Initial examples of the kinds of international and Global governance models that might be explored in the scenarios pending feedback in the first two steps:
- Models similar to IAEA, ITU, and/or WTO with enforcement powers
- TransInstitution (self-selected institutions and individuals from government, business, academia, NGOs, and UN organizations)
- IPCC-like model in concert with international treaties
- International S&T Organization (ISTO) as an online real-time global collective intelligence system; governance by information power (MP/Office of Science, DOE study)

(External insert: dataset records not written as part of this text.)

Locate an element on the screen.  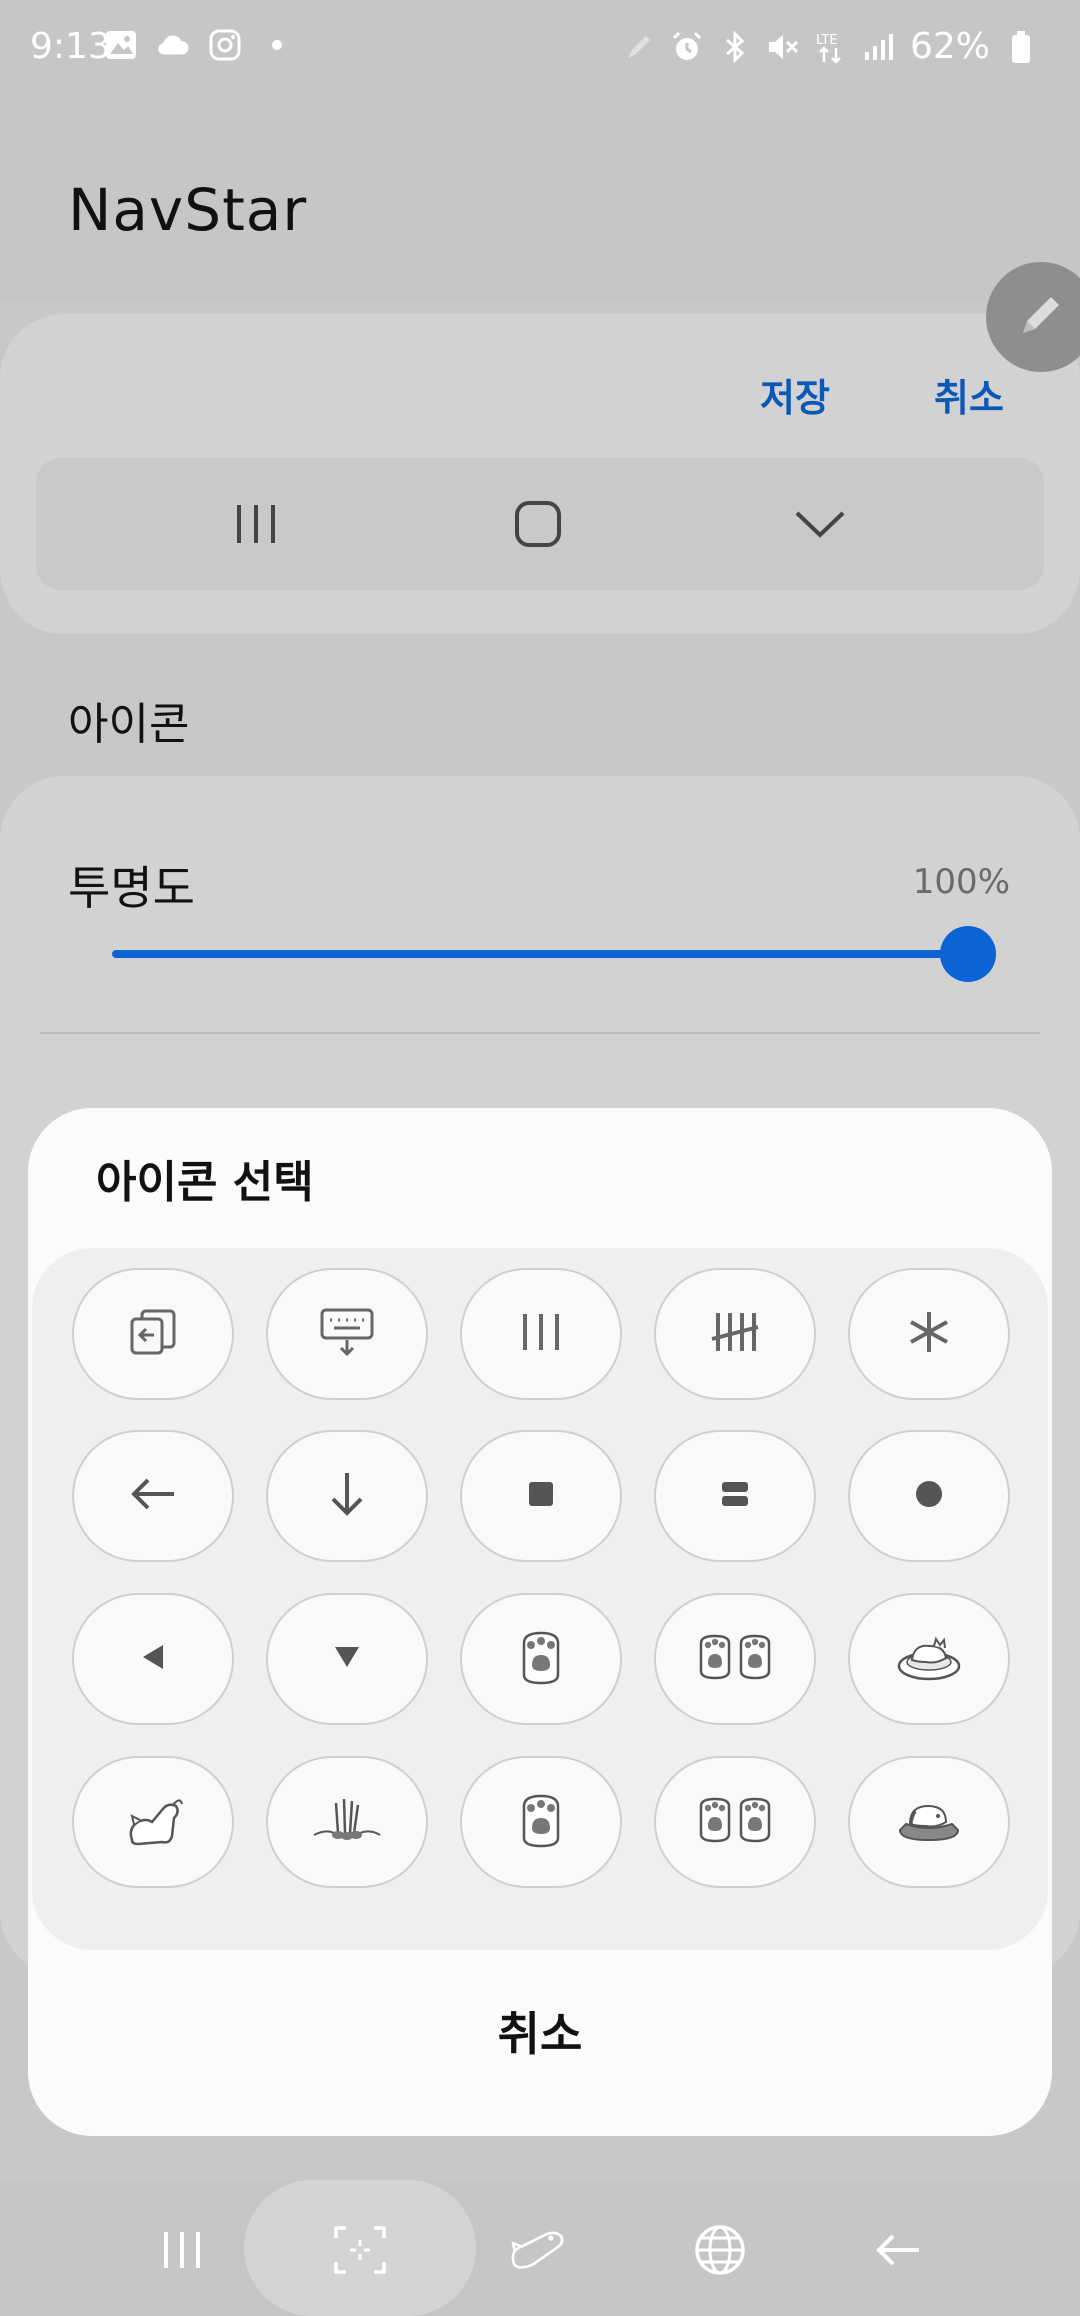
save-button: 저장 is located at coordinates (795, 394).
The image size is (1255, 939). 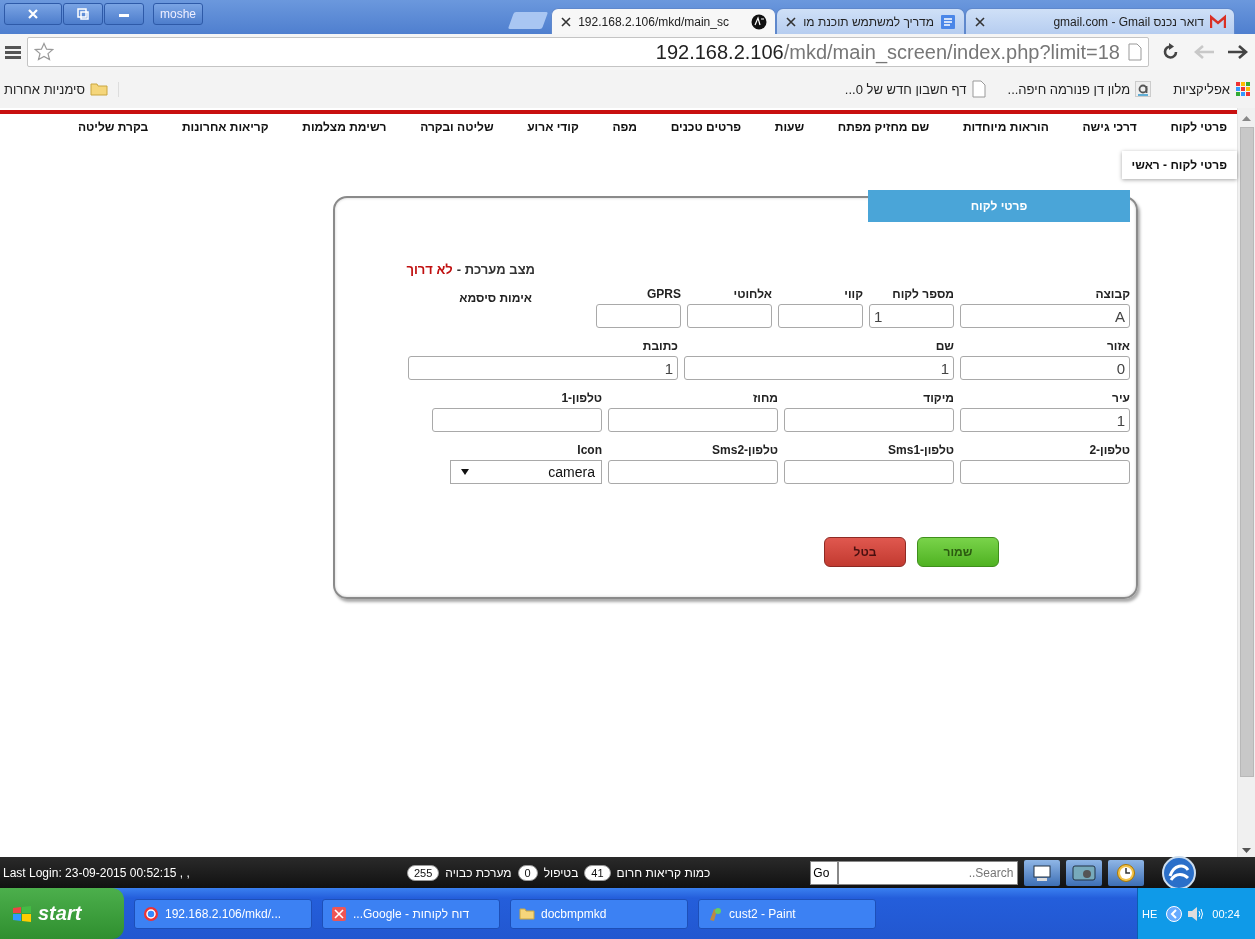 What do you see at coordinates (625, 127) in the screenshot?
I see `menu-item: מפה` at bounding box center [625, 127].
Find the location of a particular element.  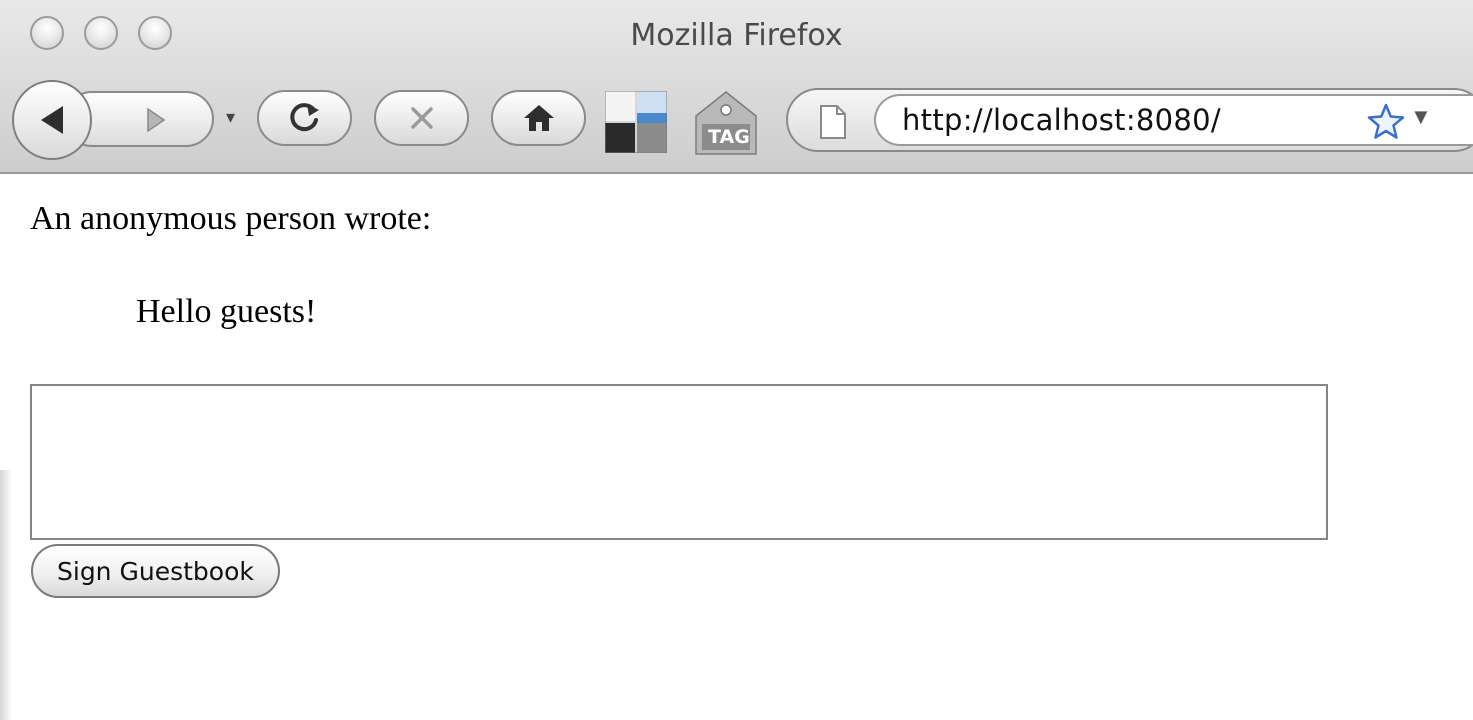

window-edge-shadow is located at coordinates (6, 595).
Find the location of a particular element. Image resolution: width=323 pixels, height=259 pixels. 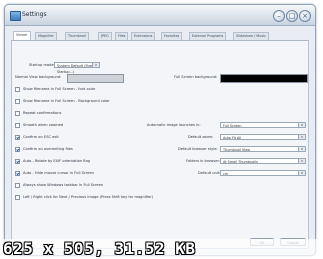

checkbox-left-right-click is located at coordinates (18, 198).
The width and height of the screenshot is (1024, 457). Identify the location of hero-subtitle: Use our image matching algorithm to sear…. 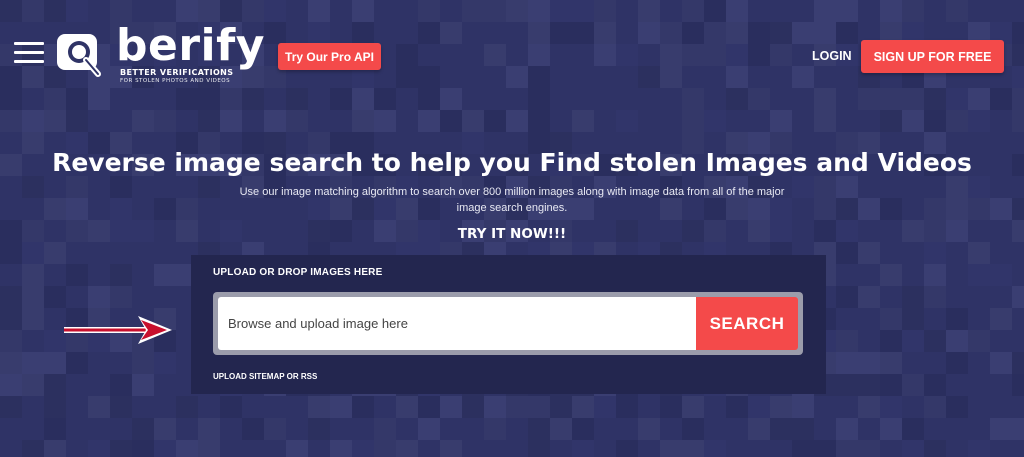
(512, 200).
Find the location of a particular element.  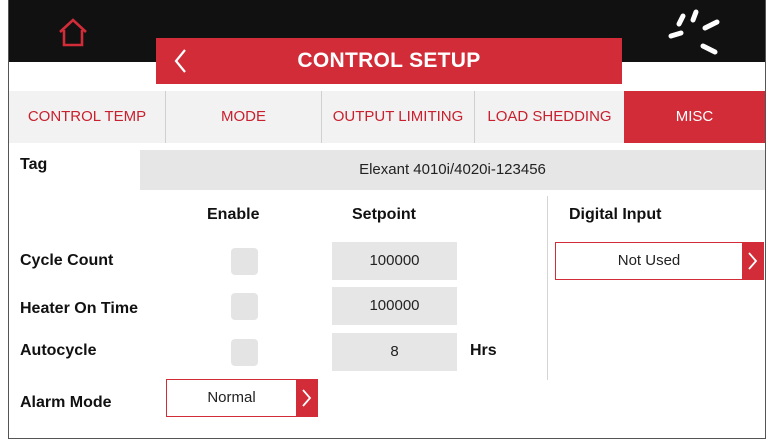

alarm-mode-label: Alarm Mode is located at coordinates (66, 402).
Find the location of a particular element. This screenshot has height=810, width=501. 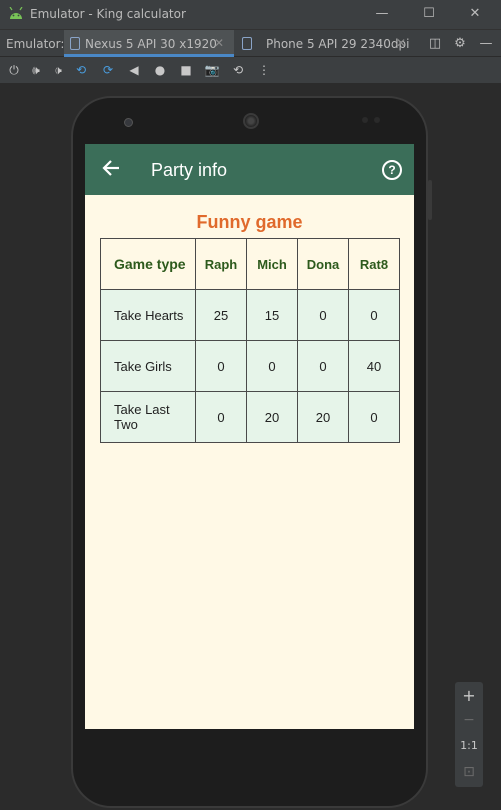

table-row: Take Hearts 25 15 0 0 is located at coordinates (250, 315).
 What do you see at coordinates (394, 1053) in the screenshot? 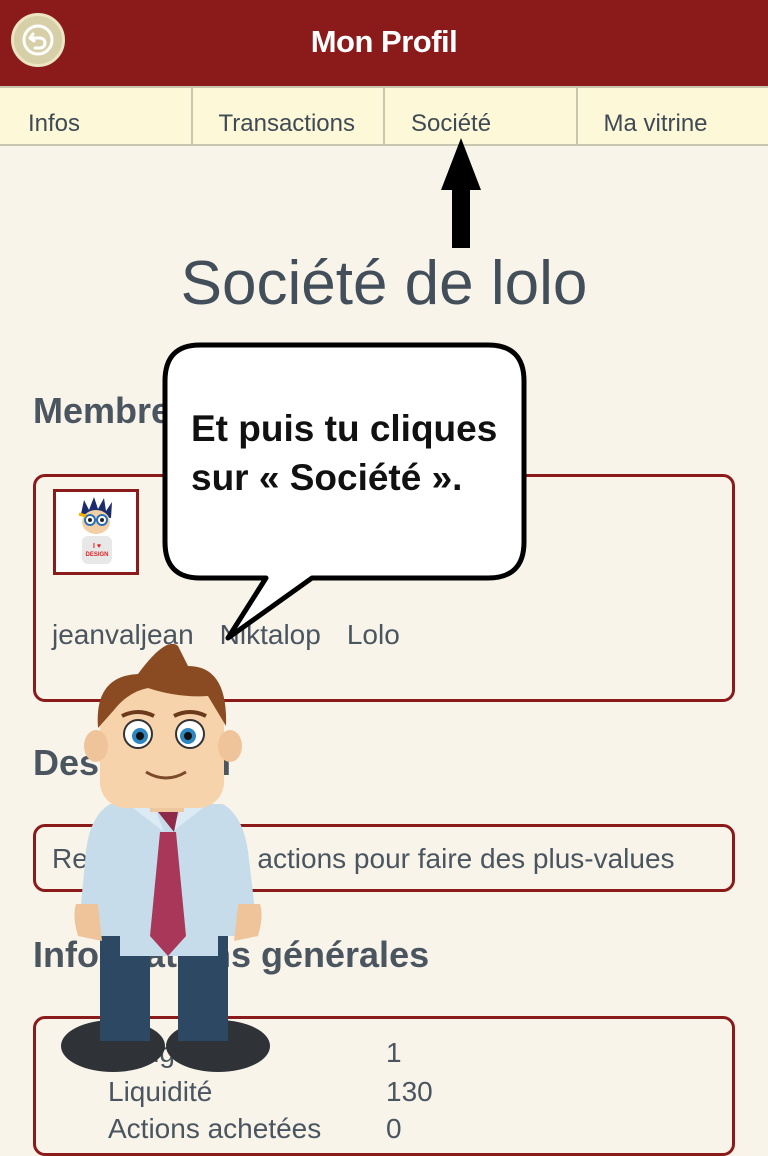
I see `info-value: 1` at bounding box center [394, 1053].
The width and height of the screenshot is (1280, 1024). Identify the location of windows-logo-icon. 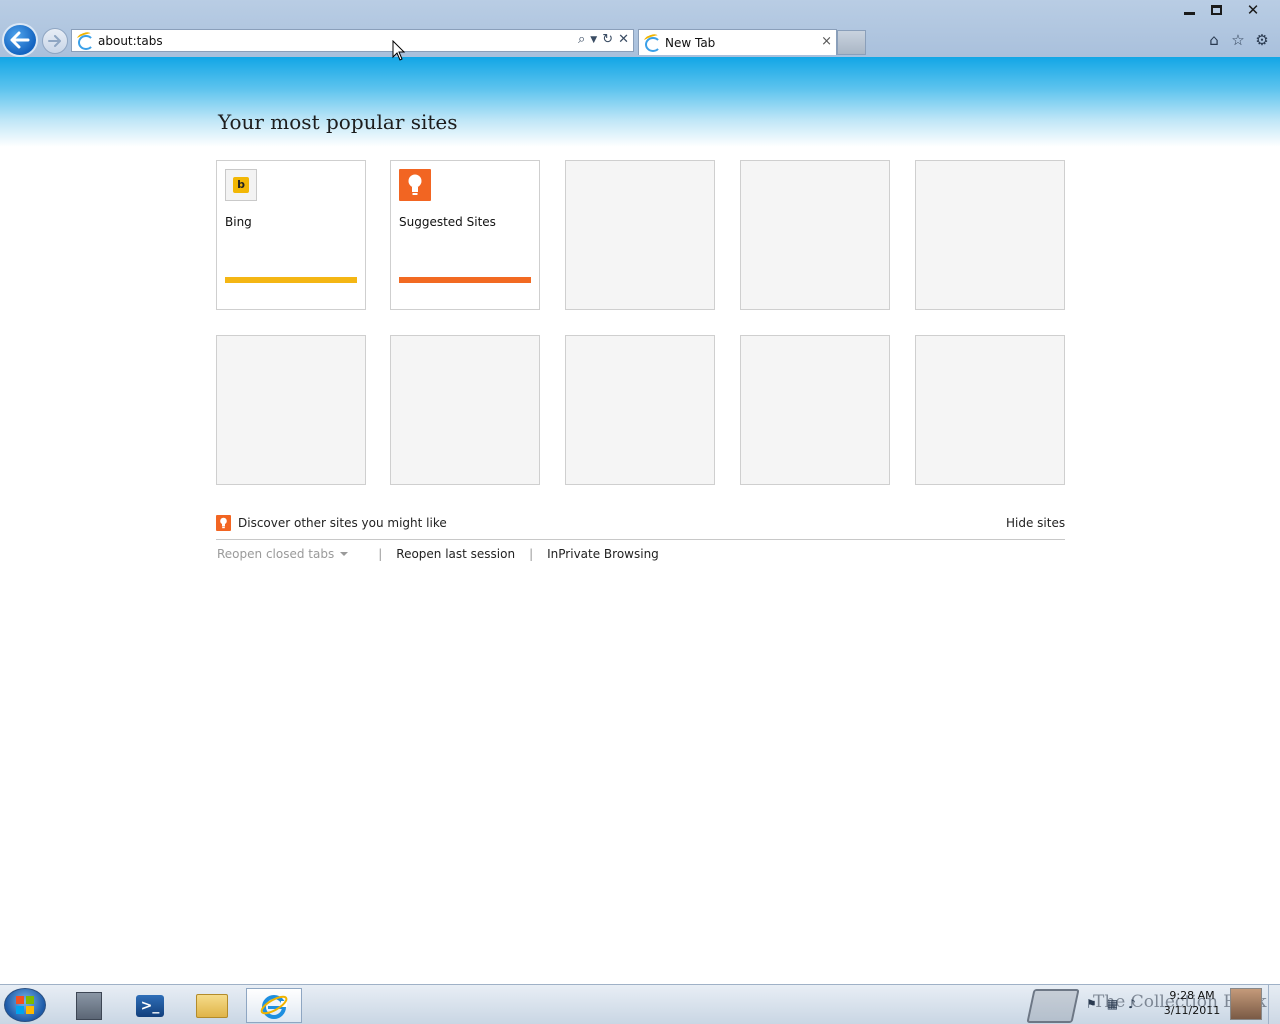
(25, 1005).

- GGCC (Global Governance Coordinating Committees) flexible but enforced by national sanctions, ad hoc legal rulings in different countries, insurance premiums, acting like a decentralized multi-polar monitoring system
- A complex adaptive system
- ISO standards affecting international purchases
- Put different parts of AGI governance under different bodies like ITU, WTO, WIPO
Initial Steering Committee (others will be invited before final proposal):
- Irakli Beridze, UNICRI Centre for Artificial Intelligence and Robotics, The Hague
- Jerome Glenn, CEO, The Millennium Project
- Ben Goertzel, Chief Scientist, Hansen Robotics; CEO, SingluarityNet
- Cyrus Hodes, Harvard Future Society, AI governance project
- Zhouying Jin, Chinese Academy of Social Science, Beijing Academy of Soft Technology
- Karl Schroeder, Science Fiction Author; Research Fellow, Human Futures Studio
- Jim Spohrer, IBM Cognitive Opentech Group, IBM
- Paul Werbos, former President of International Neural Network Society
Regional Coordinators:
- Africa: Jelel Ezzine, Tunisia Node Chair
- Asia: Zhouying Jin, China Node Chair
- Europe: Paul Epping, Co-chair the Netherlands and Dubai Node
- Latin America: Jose Cordeiro, President, RIBER
- North America: Brock Hinzmann, Silicon Valley Node Chair
Initial Participating Institutions
- Artificial General Intelligence Society
- Chinese Academy of Social Science, Beijing Academy of Soft Technology
- Decentralized AI Alliance
- Harvard Future Society
- SingularityNet
- UNICRI Centre for Artificial Intelligence and Robotics
- World Academy of Art and Science
The Millennium Project with it 67 Nodes around the world proposes to stress transinstitutional, transnational, transdisciplinary, and intercultural approaches, focusing on potential international governance frameworks for the transition from ANI to AGI. We will build on other’s work on values, principals, issues analysis, and with input from international Real-Time Delhi studies will produce several global scenarios. These will be detailed alternative scenarios – internationally reviewed stories that connect possible future conditions with the present via plausible cause and effect links illustrating potential decisions and consequences
[i] Gordon, J. “Real-Time Delphi”. Ed. Glenn, J and Gordon, T, Futures Research Methodology 3.0. The Millennium project 2009.